PROFESSOR John H. Wolfenden has been appointed a faculty representative on the William Jewett Tucker Council at Dartmouth. The Board of Trustees named him to fill a vacancy for a term that expires March 1962. The Council meets every other week with Dean Berthold to advise on matters affecting the Tucker Foundation, the aim of which is to foster religious and moral awareness on the campus. Professor Wolfenden holds an endowed faculty chair, New Hampshire Professor of Chemistry. He was born in England and educated at Oxford University. He taught at Oxford and at Oberlin College in Ohio before coming to Dartmouth in 1947. During World War II he was principal scientific officer for the British Commonwealth Scientific Office in Washington.
INTERESTING additions to Dartmouth's teaching faculty have been made over the past several years by the American Universities Field Staff, which has sent specialists from many fields for short periods of residence at the College. Most recent among them was John Hanessian Jr., a specialist in international law and administration of polar areas, who was in residence for two weeks at the end of October. From 1954 to 1958 he served on the staff selected by the National Academy of Sciences to prepare and execute the United States International Geophysical Year program.
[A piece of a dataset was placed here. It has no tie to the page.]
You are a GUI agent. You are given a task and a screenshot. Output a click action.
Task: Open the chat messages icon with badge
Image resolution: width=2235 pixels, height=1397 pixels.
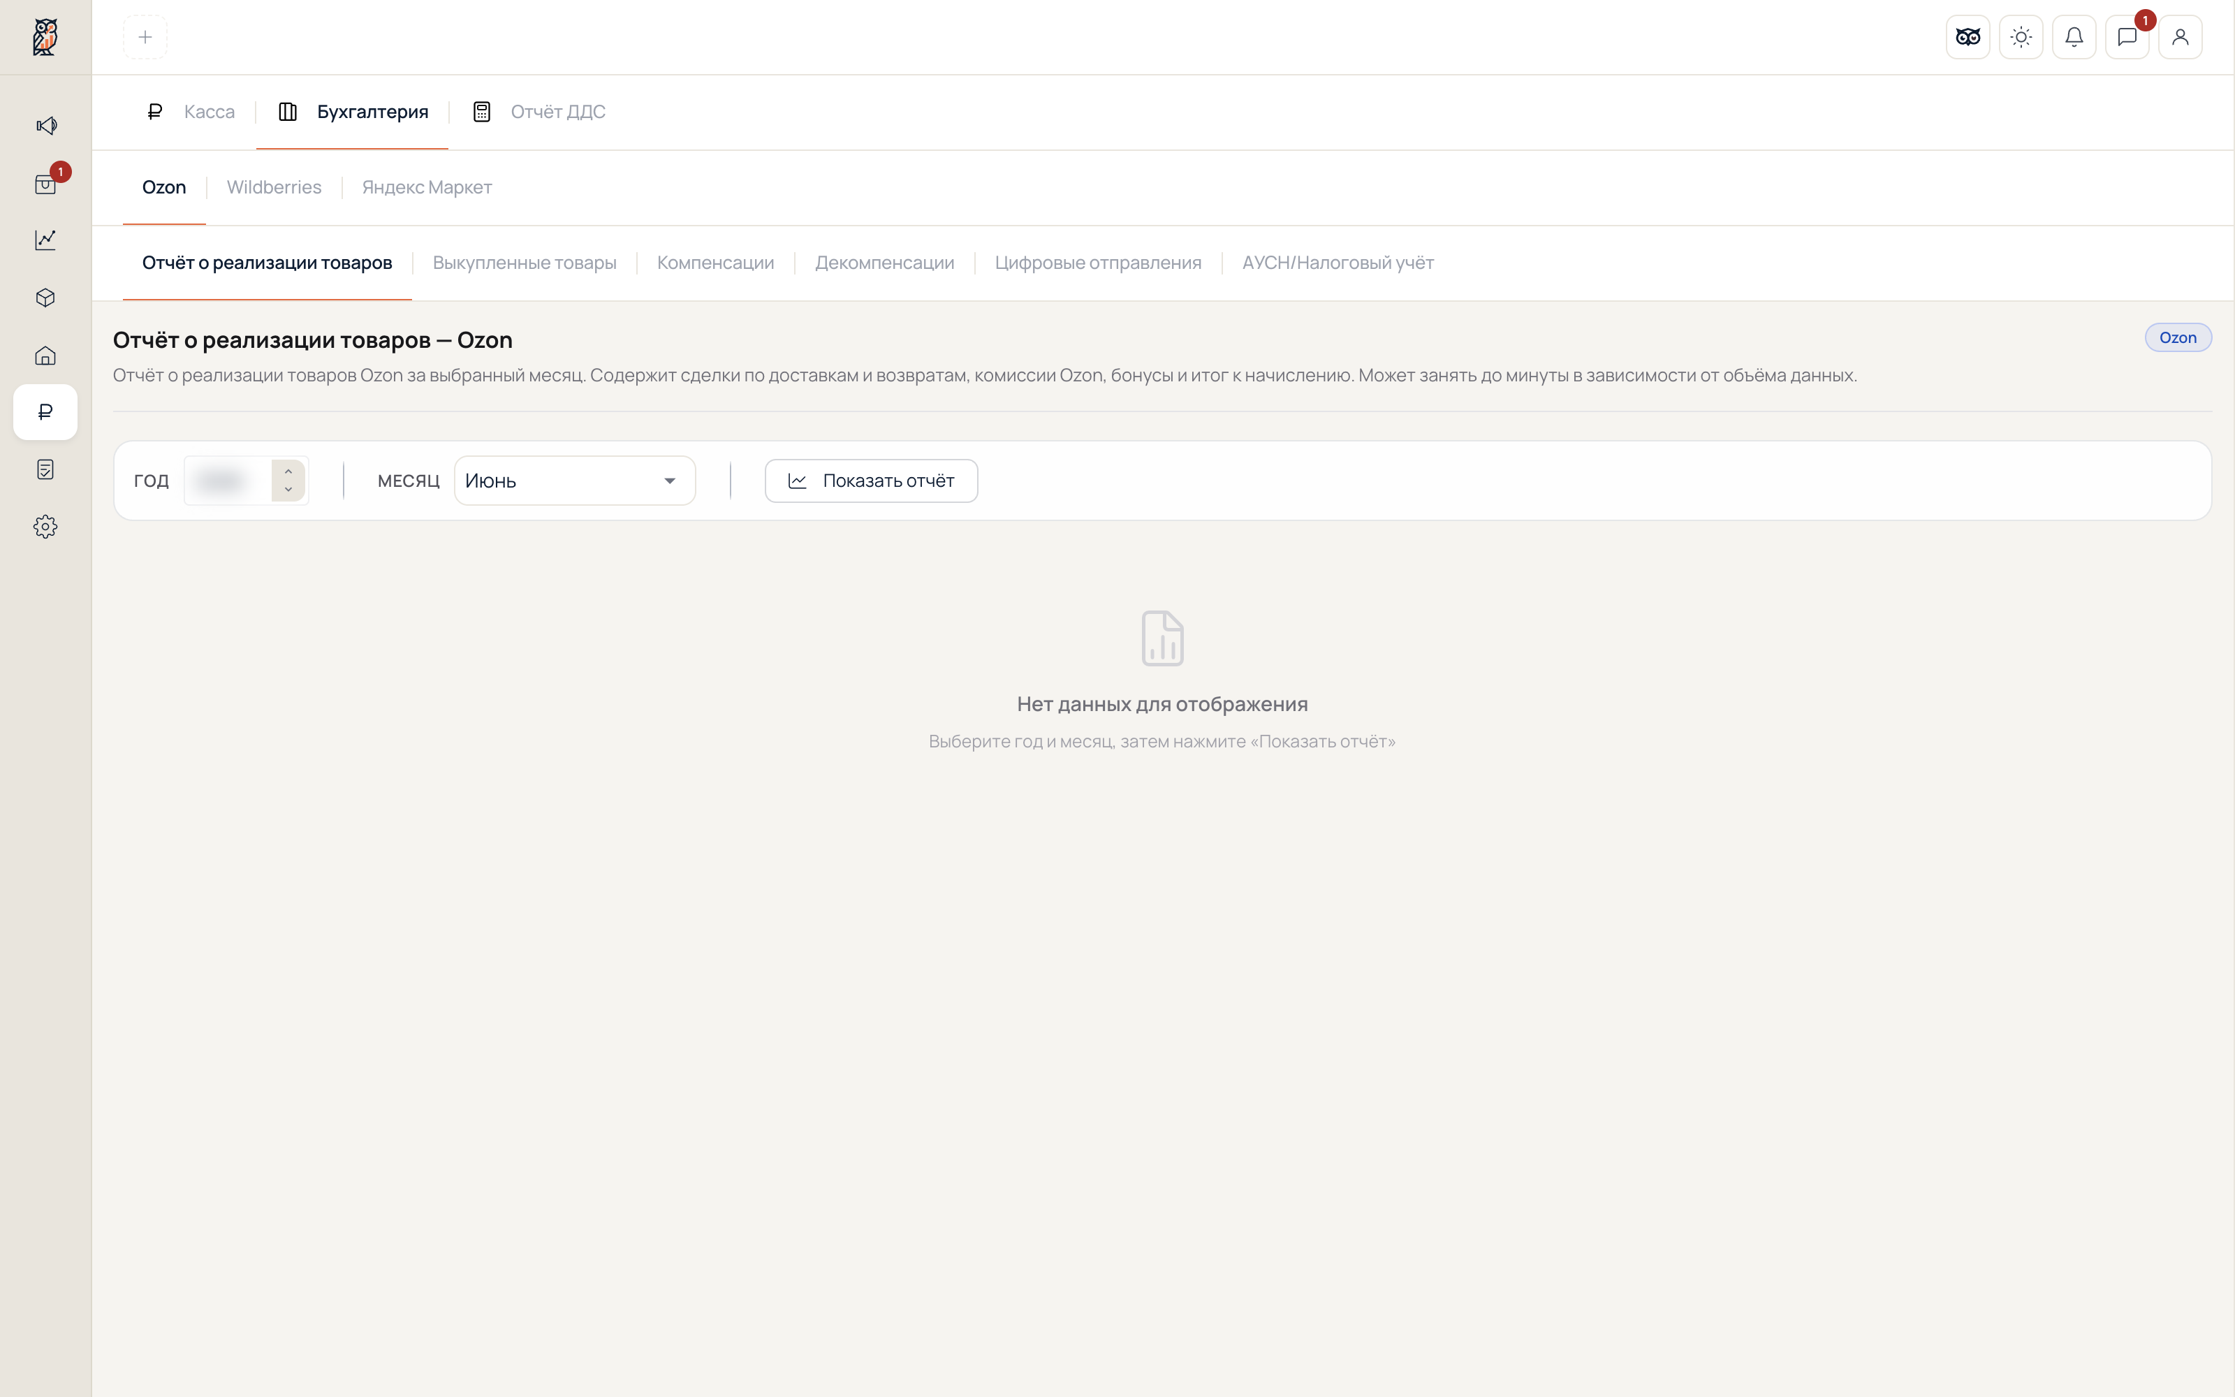[2127, 37]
For the past two years he has been associated with the Institute of Current World Affairs, conducting research on polar problems in England, France, Scandinavia and the Soviet Union.
PROFESSOR Frank G. Ryder of the German Department has been named a member of the Foreign Language Advisory Council for the State of New Hampshire. This group, consisting of representatives of colleges, universities and secondary schools, will work with Andre Paquette of the State's Department of Education in the development and extension of programs in modern foreign languages in New Hampshire.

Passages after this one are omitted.